Was a bit early going to meet Slight last night for the free fridge pickup, so I dropped into Y & J for a quick ale.
Upstairs, Chloe's Bar had been rented out for the night by some corporate hoons for a Christmas do, so I retreated to the Swanston St. side bar.
First problem- I know they do their own brand beers but the only marked taps were (from memory) VB, Redback, Cascade Pale & Light Ice. The big porcelain fonts at either end of the bar were unmarked, and there was no specials board to tell me what they had on.
Second problem- the charmer behind the bar (hi Michelle!) couldn't see me. 
About to die of thirst when some sort of manager type bustled in, barked out some orders (which woke Michelle from her afternoon nap) and asked me what I wanted.
The mysterious fonts contained Naked Ale or Carlton Draught (what a waste of a beautiful tap) apparently. Ordered a small Naked Ale, bearing in mind I would soon be lugging heavy things.
Third problem- the glass arrived with a dead fly stuck on it, just near the top. Now, as someone who has spent time working in bars, if I were the barman I would have just flicked this off before I put the beer on the bar. This is clearly not the case with staff or management at Y & J- he placed the glass proudly on the bar WITH THE GODDAMN DEAD FLY FACING ME.
Fair dos, he did replace it without too much fuss. But really, when you charge $4.80 for 250ml of your own house beer you really should pay a bit more attention.
The beer was OK- cold, seemed a lot more fruity/banana-y than I remembered.
I drank up & left. Didn't fancy another one.
You know, this pub has a of of history for me.
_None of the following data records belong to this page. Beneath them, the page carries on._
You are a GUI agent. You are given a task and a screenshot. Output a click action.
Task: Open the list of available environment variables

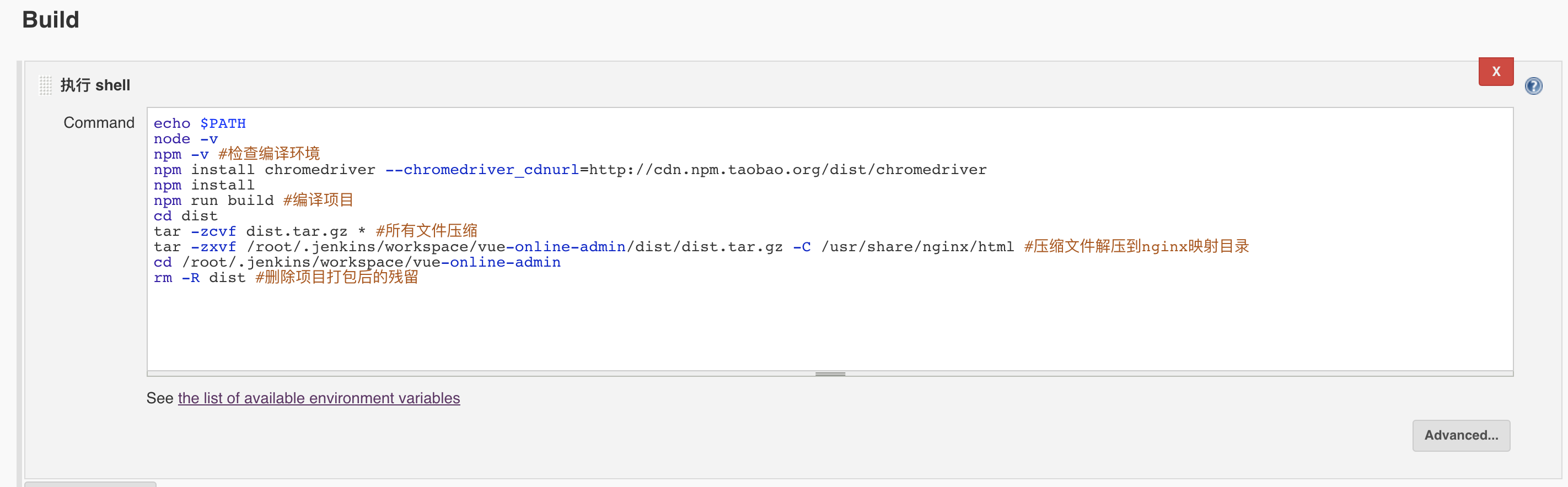tap(318, 398)
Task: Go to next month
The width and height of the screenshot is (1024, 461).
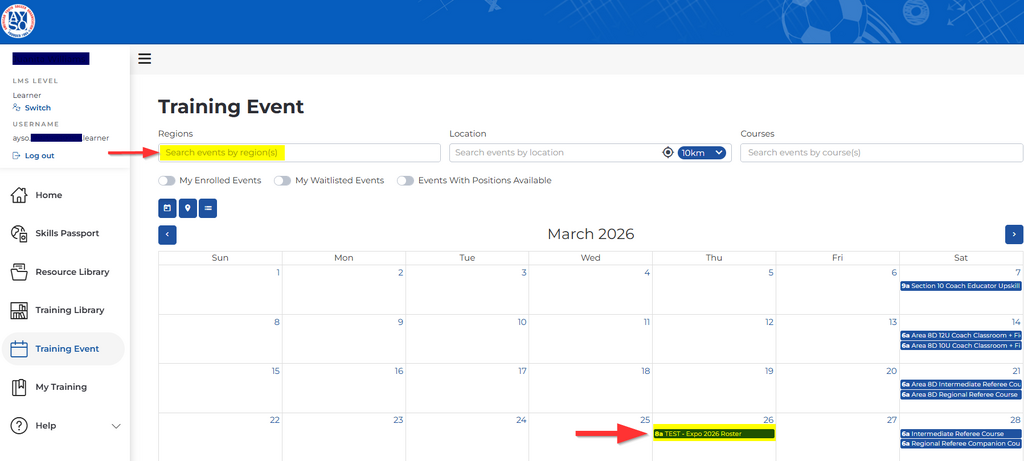Action: pyautogui.click(x=1014, y=234)
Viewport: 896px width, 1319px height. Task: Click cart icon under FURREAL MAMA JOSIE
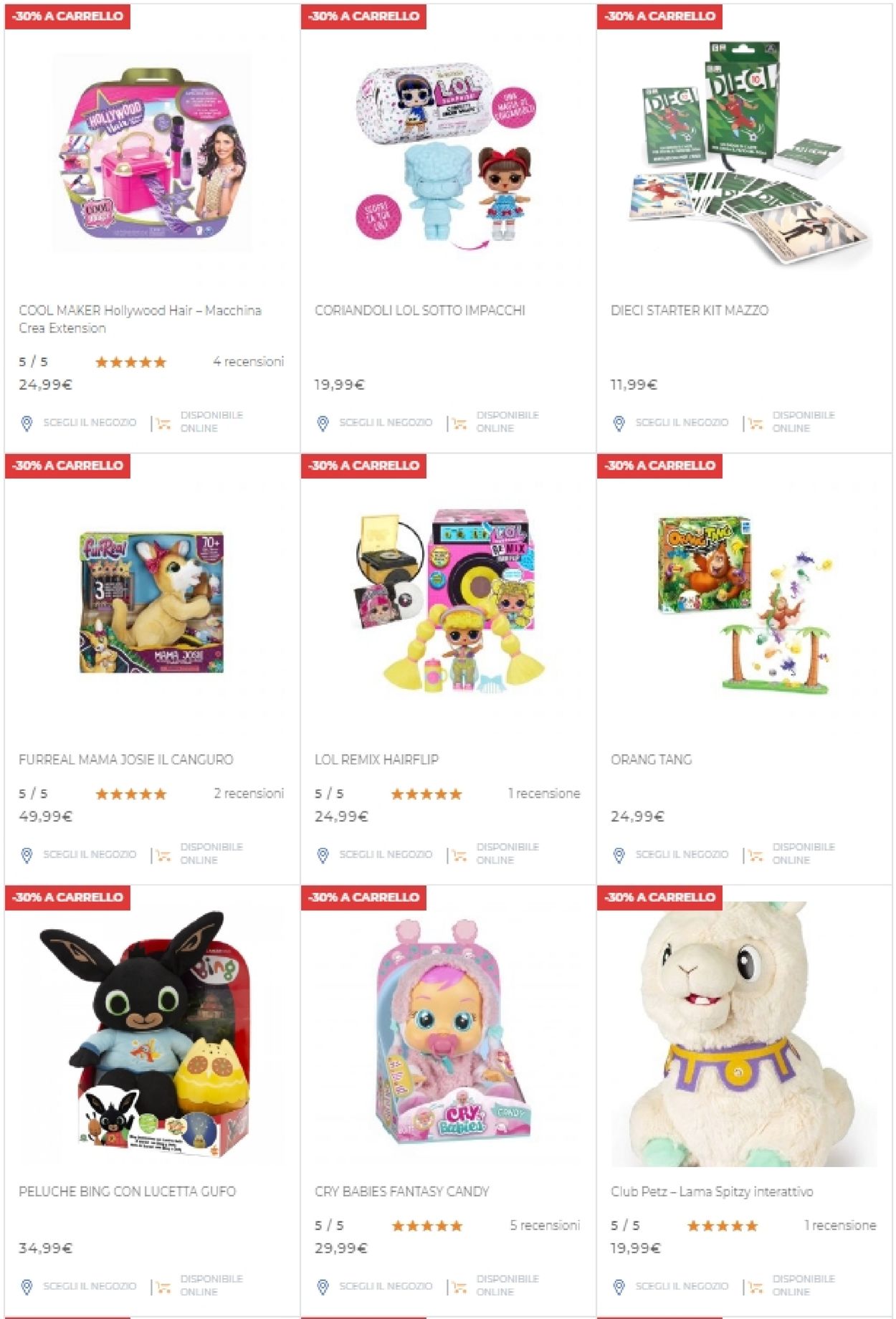pyautogui.click(x=163, y=855)
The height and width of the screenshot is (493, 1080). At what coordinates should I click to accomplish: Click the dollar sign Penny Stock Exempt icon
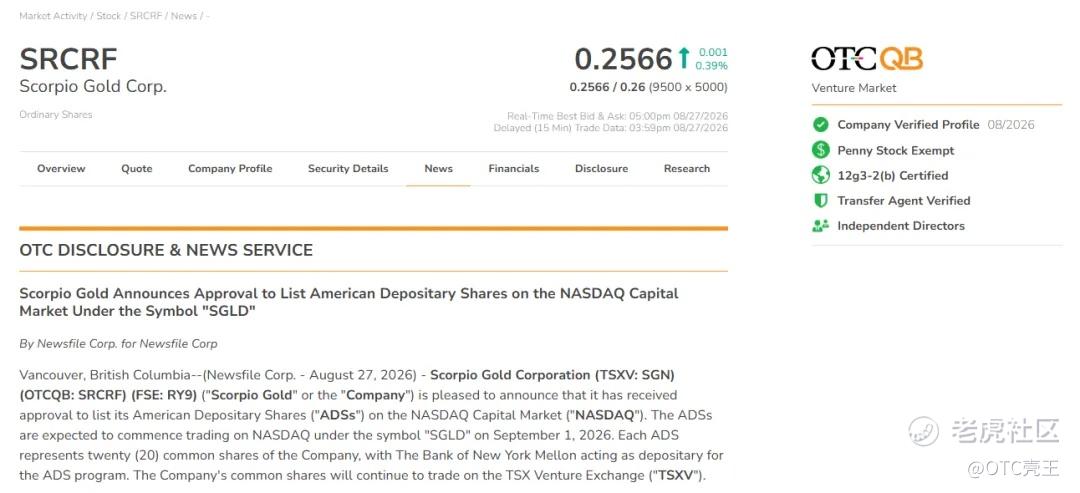tap(820, 150)
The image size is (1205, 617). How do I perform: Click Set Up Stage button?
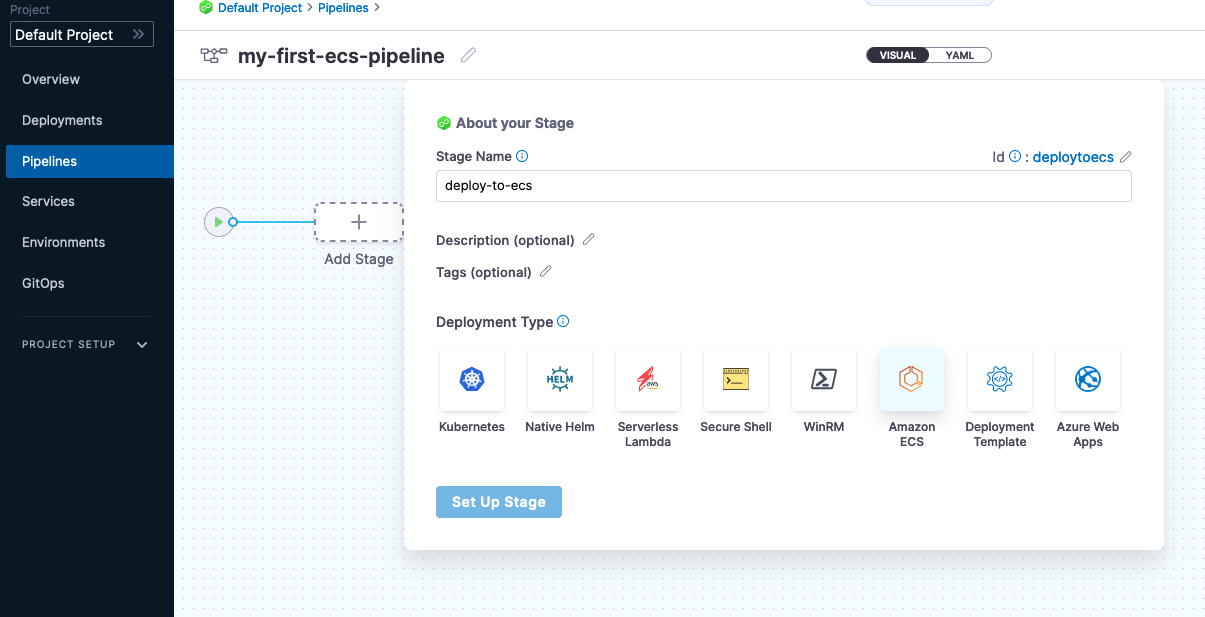pyautogui.click(x=499, y=502)

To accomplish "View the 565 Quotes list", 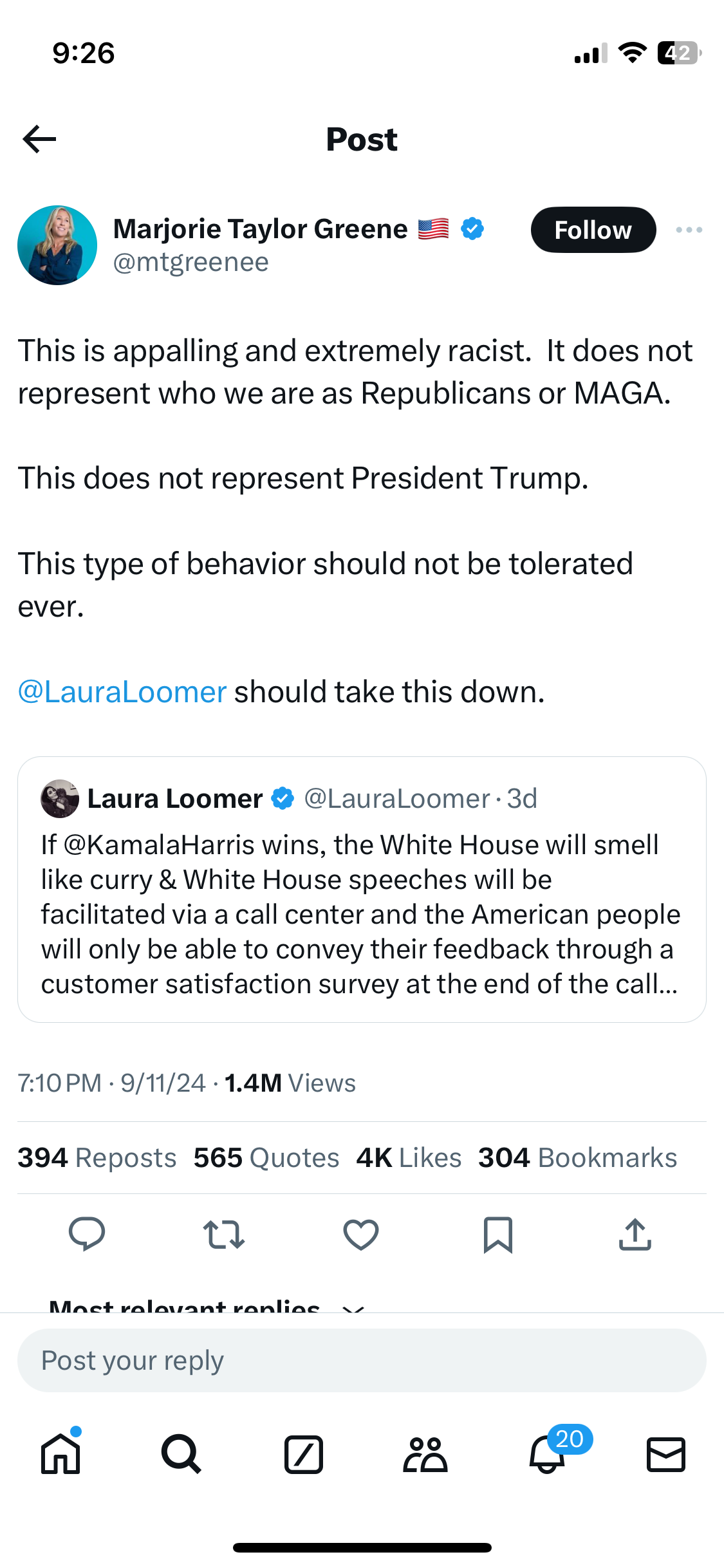I will (266, 1157).
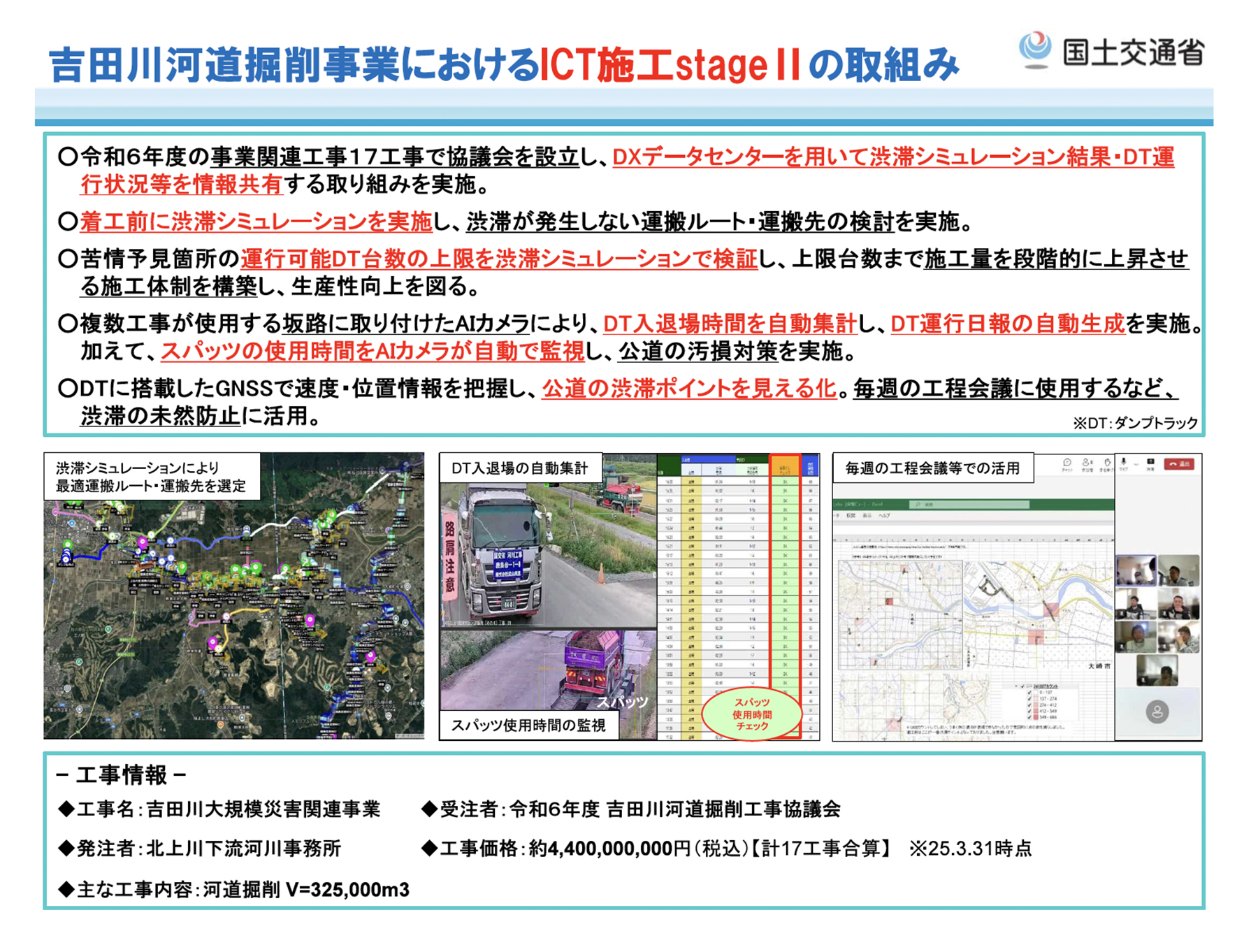This screenshot has width=1258, height=952.
Task: Open the 表示 menu in Excel
Action: pyautogui.click(x=869, y=515)
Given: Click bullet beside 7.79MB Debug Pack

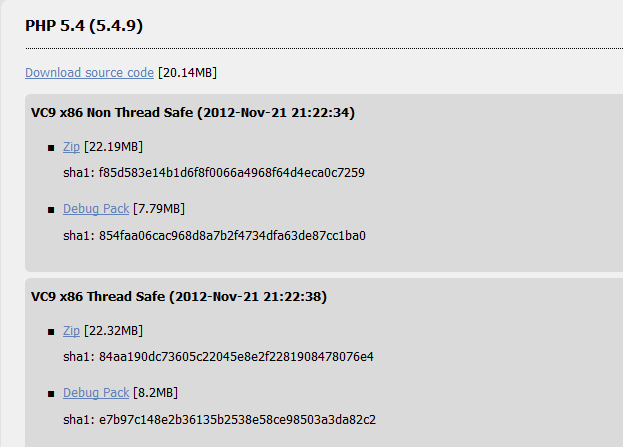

My dad drank there. I drank there regularly once. Jeez, me & my dad drank there a couple of times (when they were brewing to an old McCracken's recipe- his fave). Sad to see what it has become. Sniff.
So anyway, Slight, that's why I was late...


----------



## Shed (17/12/04)

I used to have a pub like that that had special memories because my dad and I used to drink there. I went back a few years ago and they had stuffed it up with palm tree pot plants, polished aluminium chairs and poker machines.
Such a shame, it used to have a nice friendly pub atmosphere.


----------



## rodderz (15/1/05)

last time i was there i tried the Y & J Pale Ale...not a bad drop

But didnt have a fly on it!


----------